OpenWrt reboots after device connect

Hello,

I am running OpenWrt 23.05.2 on a TP-Link Archer C6 v2 device. This device is my router. There are two TP-Link Archer C6 v2 devices connected to this running as 'dumb' access points.

A few weeks ago, I have created two VLANs on my network. This has mostly been working fine but it seems like ever since this moment, the main router crashes sometimes.

It seems like at some points, the main router reboots when a device connects to my network and a DHCP request is made. It seems to happen both with wired clients and wireless clients.

After the reboot, my devices will reconnect and everything works fine again.

To troubleshoot this, I have set up a Raspberry Pi with tmux and running logread -f on it until the problem reappears.

Today, I have encountered the problem again so I took a look at the logs. I think the problem has something to do with the last line. Can you help me troubleshoot this problem?
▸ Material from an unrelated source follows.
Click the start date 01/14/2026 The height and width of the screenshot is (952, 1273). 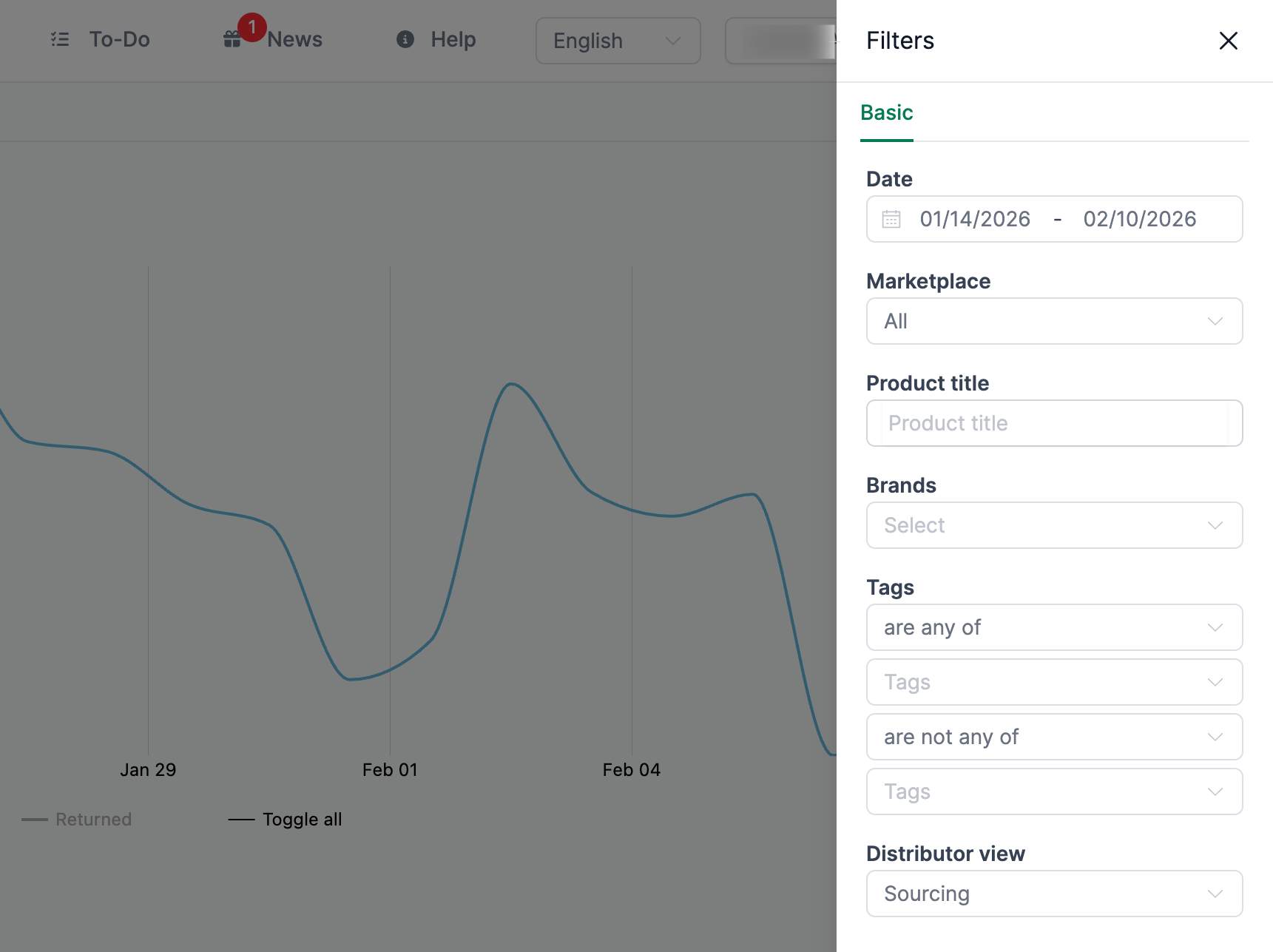975,219
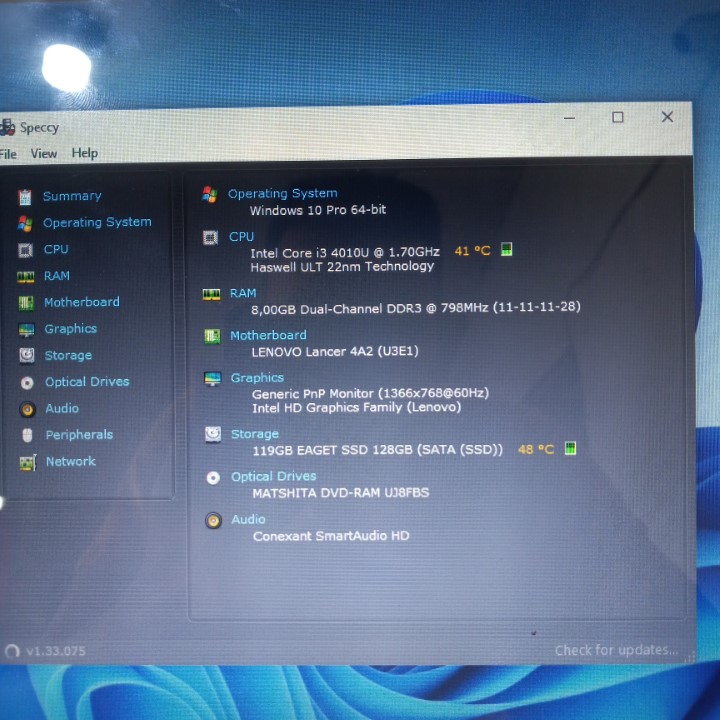Click Check for updates link
Viewport: 720px width, 720px height.
tap(616, 650)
Tue Mar 19 18:42:17 2024 daemon.notice hostapd: nl80211: nl80211_recv_beacons->nl_recvmsgs failed: -5
client_loop: send disconnect: Broken pipe
%          

Thanks in advance.

Well, its VLANs so @psherman handles those best but if I were you I'd put the Pi in charge as your main router and use all the TP-Links as dumb APs.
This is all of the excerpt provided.